■ SET EXERCISE
Collect every line of the material that contains the word "width".
+ + + + + + +
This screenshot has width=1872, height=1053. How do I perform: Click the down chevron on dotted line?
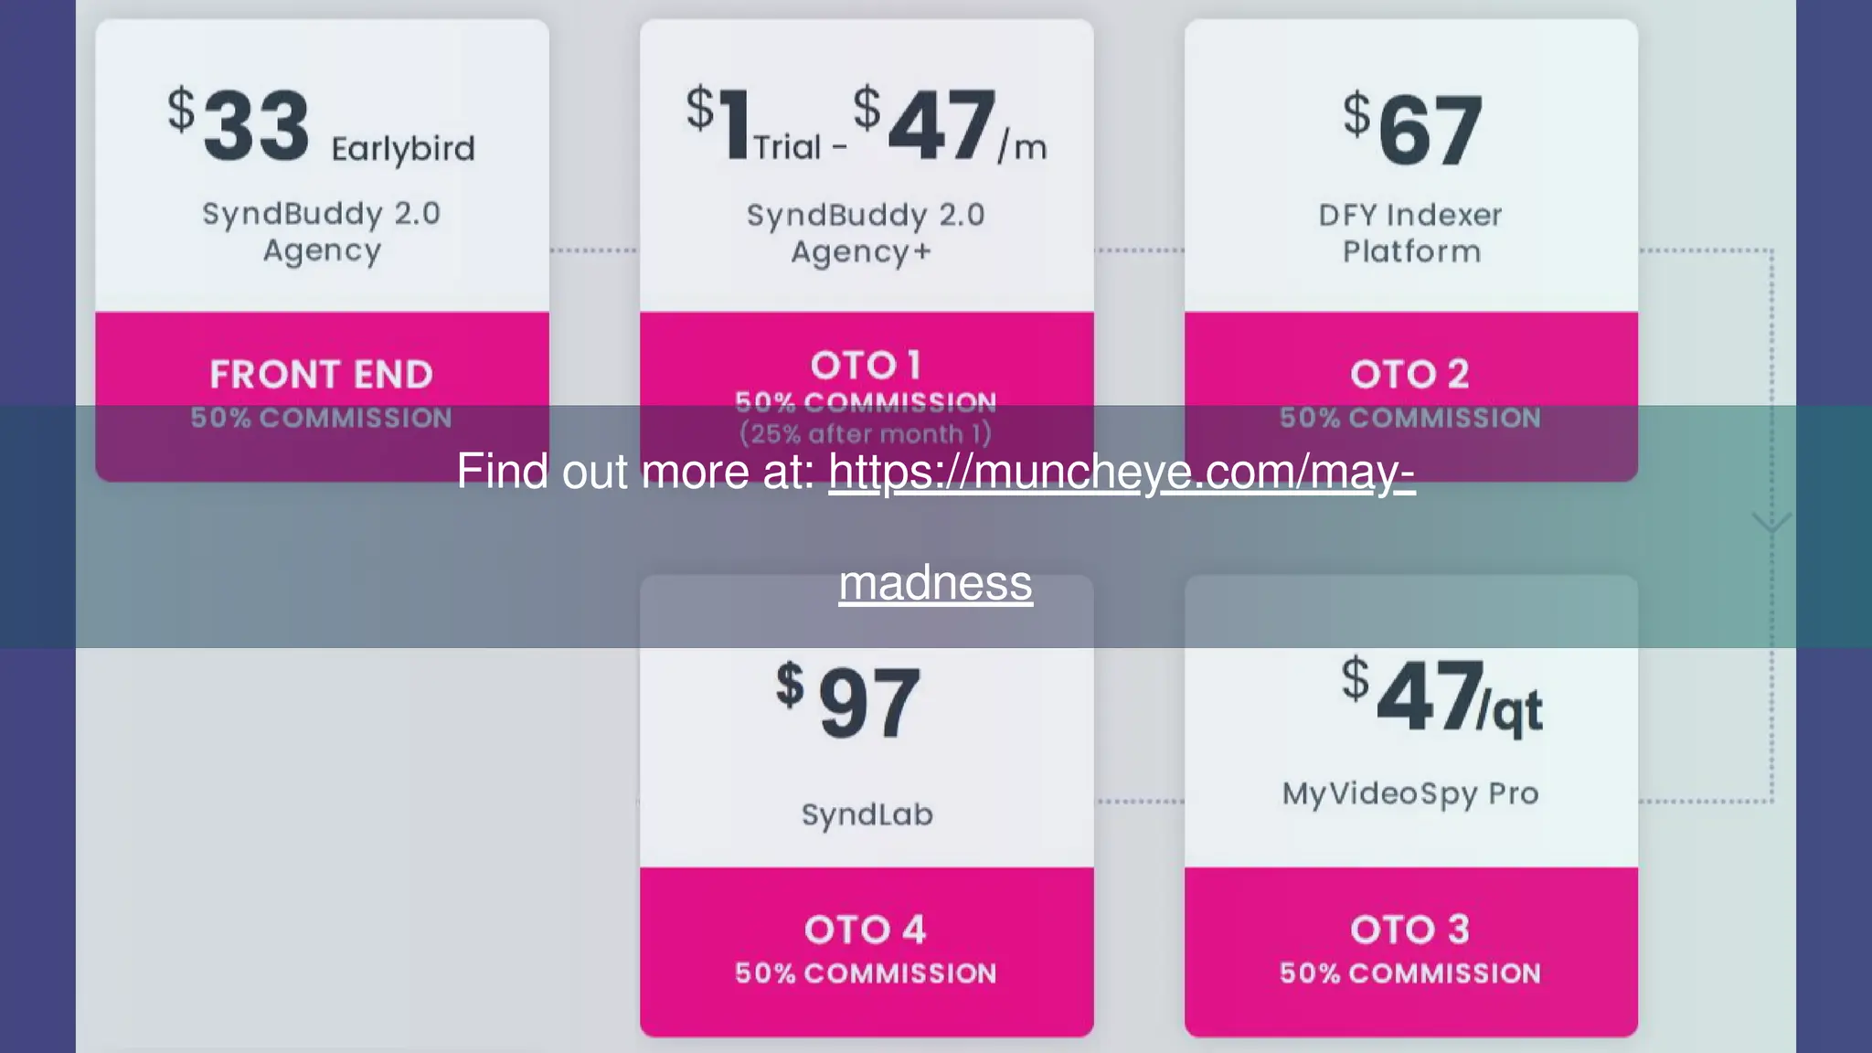click(x=1771, y=523)
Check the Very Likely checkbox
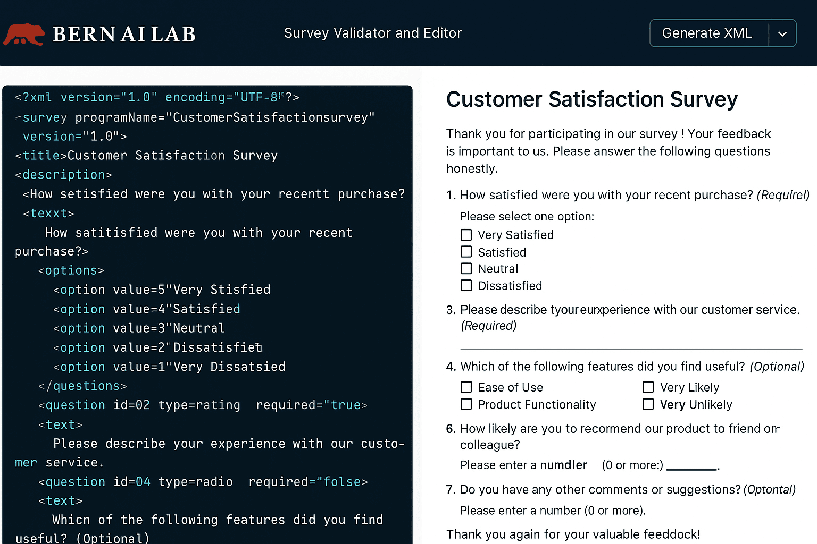817x544 pixels. tap(648, 387)
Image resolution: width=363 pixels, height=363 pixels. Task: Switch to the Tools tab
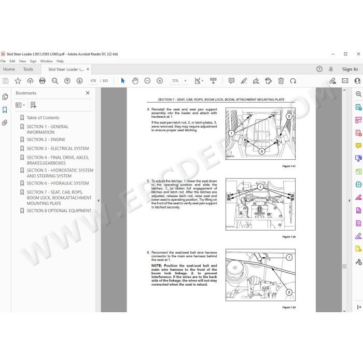[x=28, y=69]
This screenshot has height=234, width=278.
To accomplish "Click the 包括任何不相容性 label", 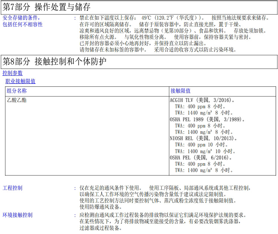I will pos(23,24).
+ + + + + + +
■ WORKED SOLUTION
This screenshot has width=1872, height=1053. How do I perform: Click the down chevron on dotted line?
Image resolution: width=363 pixels, height=363 pixels. Task: Switch to the Tools tab
This screenshot has height=234, width=278.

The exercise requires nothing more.